The Great Gatsby
F. Scott Fitzgerald's use of language and symbolism forces readers to interpret different events in different ways, as well as think about what they have read. He builds his characters in a way which causes most readers to form similar opinions of them, creates complex relationships between the characters as well as uses descriptive language which forces us to construe events in our own way instead of simply listening to recounted proceedings. Fitzgerald's personal opinions on issues of the time also come into the novel, without disturbing the flow of the story. The Great Gatsby is not merely a recount of events, but also a rich source of language and symbolism with a clever development of characters and their relationships.
One of the most obvious and important parts of Fitzgerald's novel is his introduction of Nick, and ascertaining Nick's place as the just and trustworthy storyteller. Fitzgerald deliberately creates an element of trust from the start of the novel through quoting Nick's father's advice, warning him against being judgmental; "Whenever you feel like criticizing anyone, just remember that all the people in the world haven't had the advantages you've had ". Nick then proceeds to say that he is now 'inclined to reserve all judgment', but that it can often be difficult and he questions his own honesty. Fitzgerald has also ensured that Nick is in several ways the 'middle man' of the book; he comes from a middle class background which is neither 'new' or 'old money'; he has an equilibrium of character which is neither the rough, blunt nature of Tom Buchanan or the more subtle and evasive nature of Gatsby; he is the listener of the book who attempts to find out all the facts before making judgement.
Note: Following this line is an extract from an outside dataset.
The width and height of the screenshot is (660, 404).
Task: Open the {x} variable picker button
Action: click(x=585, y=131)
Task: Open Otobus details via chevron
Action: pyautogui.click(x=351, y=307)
Another key aspect of F. Scott Fitzgerald's writing is his use of symbolism as an underlying meaning to the text. An example of this is can be seen when the description of the Valley of Ashes and the large face on a billboard. This description is making a statement about the religion of the twenties. Before the time in which The Great Gatsby is set, religion had always been a very important and impacting part of people's lives. The billboard is symbolising that God is watching; but instead of the ideas of the true God taught by the bible it is representing a materialistic God and the worship of money which came with the twenties. The American Dream brought this idea of money being everything. Another interesting feature of The Great Gatsby is the way event and places are described. The author has not...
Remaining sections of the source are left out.